Tension between the executive and legislative branches is evident in the conflict between executive privilege and congressional oversight. The executive branch has battled Congress to preserve its private deliberations. At the same time, issues such as the intelligence failure surrounding the September 11 terrorist attacks have spurred Congress to demand more information from the current administration. All of this has occurred in a partisan environment created by the closely divided Congress. This topic was addressed at a July 2 event at AEI.

Thomas Mann of the Brookings Institution noted that the Bush White House has brought a new outlook to this issue. As Hamiltonians, President Bush and Vice President Cheney "believe in energy in the executive. They believe in the importance of . . . preserving executive prerogatives," as evidenced in their opposition to allowing Homeland Security director Tom Ridge to testify before Congress.

Michael Davidson, former Senate legal counsel, argued that in a time of political transition in which the Bush administration feels that executive power has not been protected, "there is a very natural inclination to seek to articulate executive privileges or power afresh." However, this articulation is not vastly different from the position of previous administrations, and although significant issues are at stake, "there is nothing on our present plate that compares with Watergate or Iran-Contra in the depths of disagreement between the branches." In addition to the institutional dimension, the struggle also has a partisan one. Norman J. Ornstein of AEI suggested that, with each party asserting itself in different ways on this issue now that a Republican occupies the White House, "we may be in an era where the partisan tensions are at least as large as the tensions between the branches."

Image:Lee Hamilton  
Lee Hamilton
 
Former congressman Lee Hamilton believed the strength of congressional oversight has declined during the past decade. Yet he did not see it in partisan terms; rather, he remarked, "it looks to me like it's more a kind of institutional struggle."

Robert Walker, also a former congressman, agreed with Hamilton "about the oversight function having deteriorated over a period of years," but noted the negative impact partisan conflict had on this issue. Congress has tried "to essentially politicize the internal deliberative process not so they can exercise oversight over the workings of government, but so that they can politically extract statements that can be used for largely partisan purposes."

The contest between the branches is more than a constitutional issue, as partisan concerns demonstrate. Another outside influence has been the media and public opinion. C. Boyden Gray, who served as counsel to President George H.W. Bush, argued that in the White House "you get into compromising situations when the press and the media go against you. . . . It's hard to maintain these claims to secrecy in a hot political climate." John Podesta, chief of staff for President Clinton, admitted: "Sometimes based on the politics of the circumstance, based on the press heat, we were too willing and ready to accommodate congressional requests that went too far that got too much into the very clear internal deliberations of the White House."

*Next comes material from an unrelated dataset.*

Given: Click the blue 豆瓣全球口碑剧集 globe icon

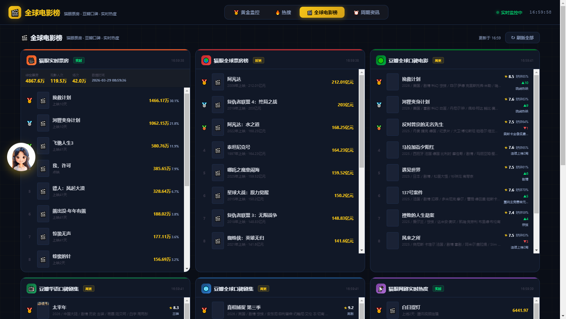Looking at the screenshot, I should 206,289.
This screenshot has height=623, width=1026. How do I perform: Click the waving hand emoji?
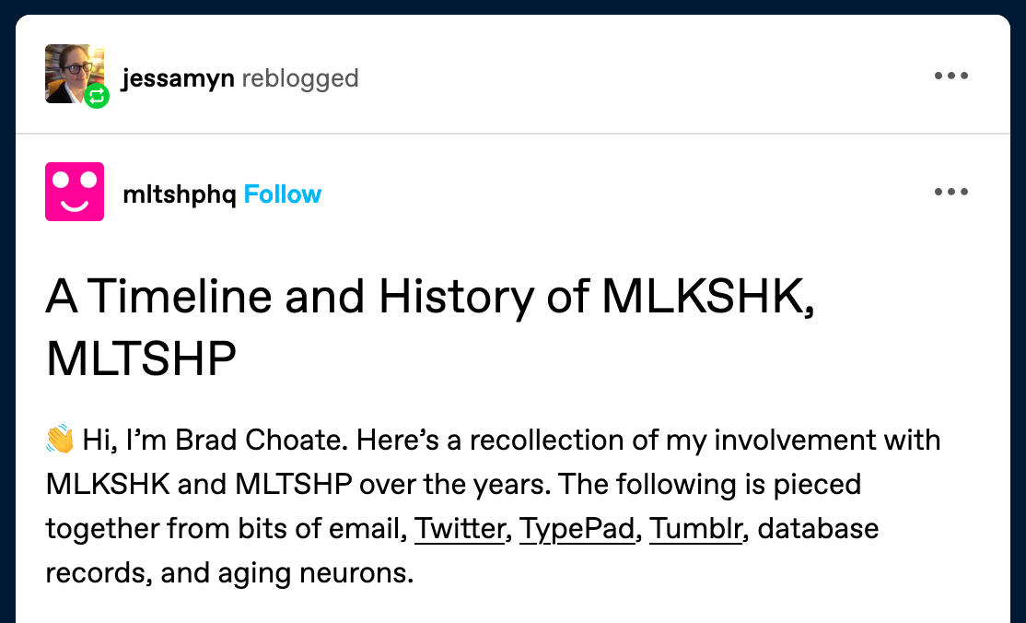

Ornstein summarized the panelists' agreement "that generally there has been a reluctance by the executive and legislative branches to push these issues to the mat, because you can lose and lose in a bigger way."

Both Walker and Hamilton argued that the ability to hold confidential meetings can be conducive to a successful decision-making process. "It's very hard to do your deliberations with even a small group of people . . . in the public eye," Walker said. "It is a problem in terms of getting real things done." Podesta disagreed, however: "I don't think you can make the claim that secret decision-making is better decision-making. I think we have at least seventy or seventy-plus years of the Soviet Union to prove that that's probably not true. I think there needs to be openness."

When asked if Congress has a role in addressing the intelligence failures surrounding the September 11 terrorist attacks, Hamilton said, "Of course it does. This is a tough one. It's especially tough for the administration because they see a partisan witch hunt of some kind that could easily take place."

The appropriate balance between congressional power and executive privilege is an enduring debate with no likely resolution. Power ebbs and flows between the branches, and the level of partisanship will rise and fall depending on the political environment. Gray said: "I would hope these problems never go away because that's what our founding fathers wanted-this sort of tension."

Related Links
Information about the event


TGP Newsletter

Fall 1999
This issue covers the appointments process and think tanks.

Fall 2000
This issue covers Preparing to Be President, how Dick Cheney and Al Gore would govern, and the permanent campaign and its future.

Winter 2001
This issue assesses recent presidential transitions, new software for presidential appointees, and revolving door ethics.


The Overstretched FBI

Resident Scholar Norman J. Ornstein  
Norman J. Ornstein
 
The Washington Post

June 4, 2002

Ornstein discusses reforms to FBI checks to improve the presidential appointments process.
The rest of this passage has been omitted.